**Written problem**
Count the lines in the records below that contain the word "image", and reply with the number alone.

**Data supplied**
::::

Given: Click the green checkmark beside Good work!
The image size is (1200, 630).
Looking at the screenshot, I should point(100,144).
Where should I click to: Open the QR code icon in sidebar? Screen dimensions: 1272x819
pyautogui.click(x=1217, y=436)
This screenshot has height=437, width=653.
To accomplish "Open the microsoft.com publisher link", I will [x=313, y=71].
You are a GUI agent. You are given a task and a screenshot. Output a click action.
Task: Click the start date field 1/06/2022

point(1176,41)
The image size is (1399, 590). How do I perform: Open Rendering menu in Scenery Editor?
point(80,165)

::::

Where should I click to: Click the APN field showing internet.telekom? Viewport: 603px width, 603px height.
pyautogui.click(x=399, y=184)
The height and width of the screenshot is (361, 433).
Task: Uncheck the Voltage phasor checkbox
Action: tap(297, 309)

::::

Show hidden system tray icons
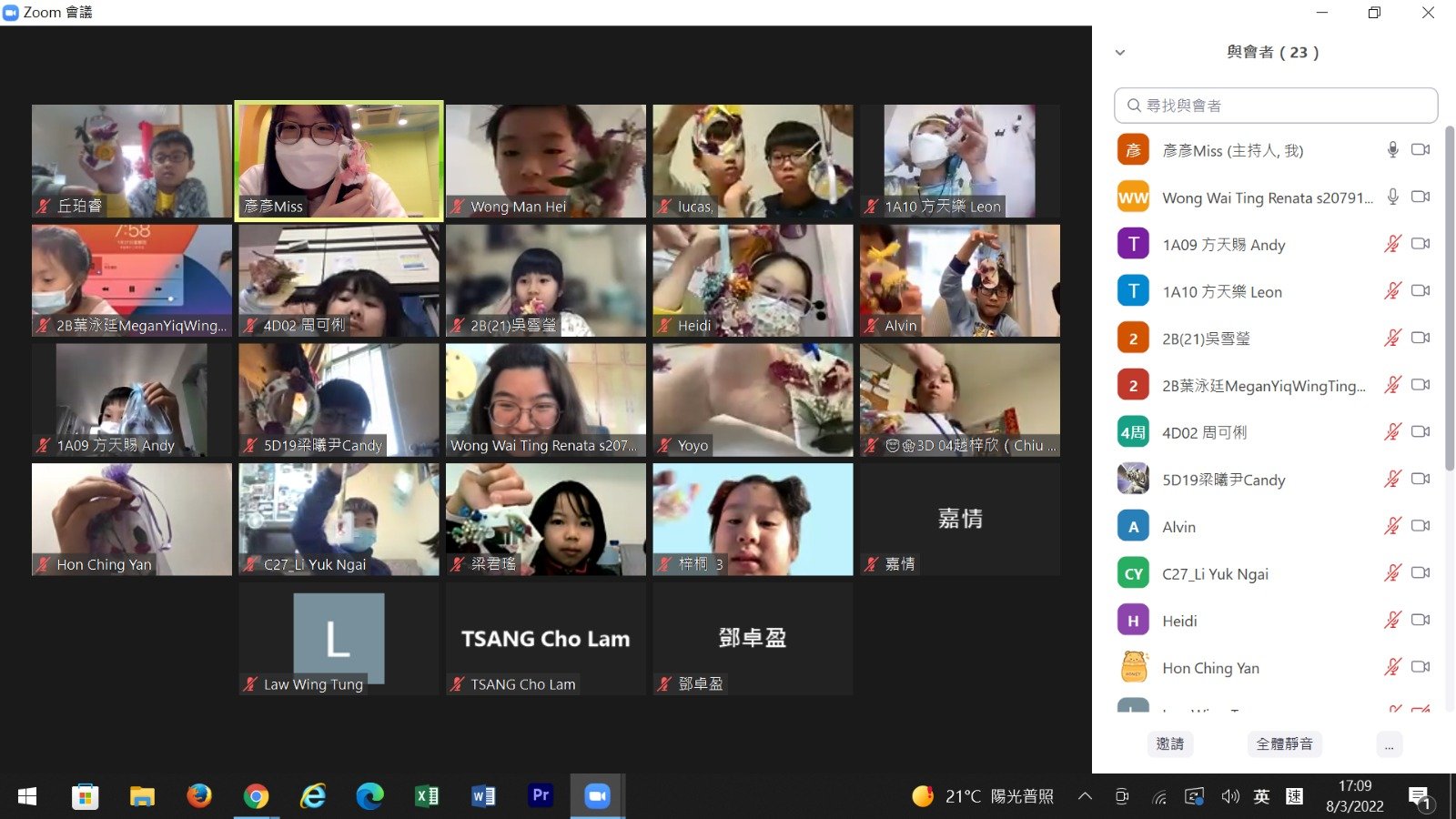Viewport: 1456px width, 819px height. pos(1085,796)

::::

**Exercise answer**
2